Mexicans from outer space?
:lol: good to see you're feeling better jay. I think you should post first on all your videos ;)
Dude I remember watching that space shuttle blow up live when it happened. And that joke is as old. Weed from vending machines. I need to reconsider moving back to Calif and getting Dr. to write me a RX for the stuff. Sure would make life easier. Keep on shitting.
damn, guess that's why no one answered my ad on craigslist. D'oh!
Well, I thought you slack-ass fuckers were on the slippery slope toward respectability but the Christine McAuliffe joke is gonna keep you off the cable channel.
damn man thats bad karma... wait in the next few days for your godsmack!
I really think I've been hit with enough bad karma.

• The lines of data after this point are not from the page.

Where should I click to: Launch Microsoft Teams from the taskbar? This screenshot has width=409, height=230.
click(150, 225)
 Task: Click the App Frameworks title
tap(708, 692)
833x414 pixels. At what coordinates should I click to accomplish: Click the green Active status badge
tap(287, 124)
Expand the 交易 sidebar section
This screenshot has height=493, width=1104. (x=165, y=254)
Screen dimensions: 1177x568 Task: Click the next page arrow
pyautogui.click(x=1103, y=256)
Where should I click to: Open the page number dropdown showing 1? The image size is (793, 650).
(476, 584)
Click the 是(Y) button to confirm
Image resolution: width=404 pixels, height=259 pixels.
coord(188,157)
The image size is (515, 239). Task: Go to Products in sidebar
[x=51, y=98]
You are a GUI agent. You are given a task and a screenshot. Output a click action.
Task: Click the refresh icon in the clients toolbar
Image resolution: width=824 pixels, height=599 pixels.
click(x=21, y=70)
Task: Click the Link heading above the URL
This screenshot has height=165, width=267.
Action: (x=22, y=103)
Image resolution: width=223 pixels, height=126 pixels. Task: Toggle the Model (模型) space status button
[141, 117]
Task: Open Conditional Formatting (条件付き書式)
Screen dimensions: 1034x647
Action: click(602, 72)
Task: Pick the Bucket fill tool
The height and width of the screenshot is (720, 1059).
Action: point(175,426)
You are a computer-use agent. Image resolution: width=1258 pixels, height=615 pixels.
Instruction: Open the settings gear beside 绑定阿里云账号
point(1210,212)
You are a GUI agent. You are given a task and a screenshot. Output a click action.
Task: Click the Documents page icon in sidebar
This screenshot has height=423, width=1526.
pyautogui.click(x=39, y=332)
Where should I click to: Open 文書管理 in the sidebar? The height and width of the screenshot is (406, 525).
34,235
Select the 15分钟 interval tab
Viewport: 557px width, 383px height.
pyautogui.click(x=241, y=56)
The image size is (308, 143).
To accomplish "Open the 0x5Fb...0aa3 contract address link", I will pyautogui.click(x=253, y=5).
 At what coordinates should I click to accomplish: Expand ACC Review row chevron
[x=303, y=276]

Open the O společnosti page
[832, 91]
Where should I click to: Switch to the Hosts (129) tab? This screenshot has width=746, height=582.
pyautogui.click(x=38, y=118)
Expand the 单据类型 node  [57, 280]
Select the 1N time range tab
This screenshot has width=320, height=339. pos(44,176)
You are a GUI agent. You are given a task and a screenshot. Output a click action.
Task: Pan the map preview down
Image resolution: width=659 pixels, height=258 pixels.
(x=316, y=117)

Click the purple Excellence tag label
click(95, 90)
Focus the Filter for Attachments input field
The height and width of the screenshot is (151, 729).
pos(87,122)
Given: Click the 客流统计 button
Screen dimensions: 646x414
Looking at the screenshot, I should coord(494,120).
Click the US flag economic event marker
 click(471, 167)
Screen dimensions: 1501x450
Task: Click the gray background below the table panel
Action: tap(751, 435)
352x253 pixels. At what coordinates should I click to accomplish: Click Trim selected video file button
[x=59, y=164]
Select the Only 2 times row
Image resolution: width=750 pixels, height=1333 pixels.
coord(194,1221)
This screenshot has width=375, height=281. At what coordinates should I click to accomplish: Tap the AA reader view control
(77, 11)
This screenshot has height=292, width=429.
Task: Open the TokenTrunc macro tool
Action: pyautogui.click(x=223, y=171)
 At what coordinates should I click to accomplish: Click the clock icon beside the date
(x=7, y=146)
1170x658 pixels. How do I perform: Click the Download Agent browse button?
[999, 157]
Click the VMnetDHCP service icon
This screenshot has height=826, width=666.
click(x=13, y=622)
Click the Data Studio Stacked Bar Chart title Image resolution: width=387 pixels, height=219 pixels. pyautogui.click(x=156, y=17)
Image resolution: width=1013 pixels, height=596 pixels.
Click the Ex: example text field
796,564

Plus it was Greg's joke, not mine.
I hear the daily show is looking for writers, have you guys sent in a resume
Their censor machine would go up in fucking smoke if we wrote for them.
CAN YOU HIRE A COUPLE OF SEXY HALF NAKED WOMEN TO PRESENT THE DAILY OR WEEKLY SHIT PLEASE....
Hail to the King Baby....Groovy...
How did they know cindy muculuf had dandruf? They found her head and sholders.
What was Christy McAlluff's last words to her husband? "Honey, you feed the cat, I'll feed the fish."
I love the Daily shit. I would say I love it more than masturbation, but thats just a plain lie.
Hey Jay, I think you should ban this sixshooter fucker with all his commercials. And what's with all the dome glare off Greg in the background?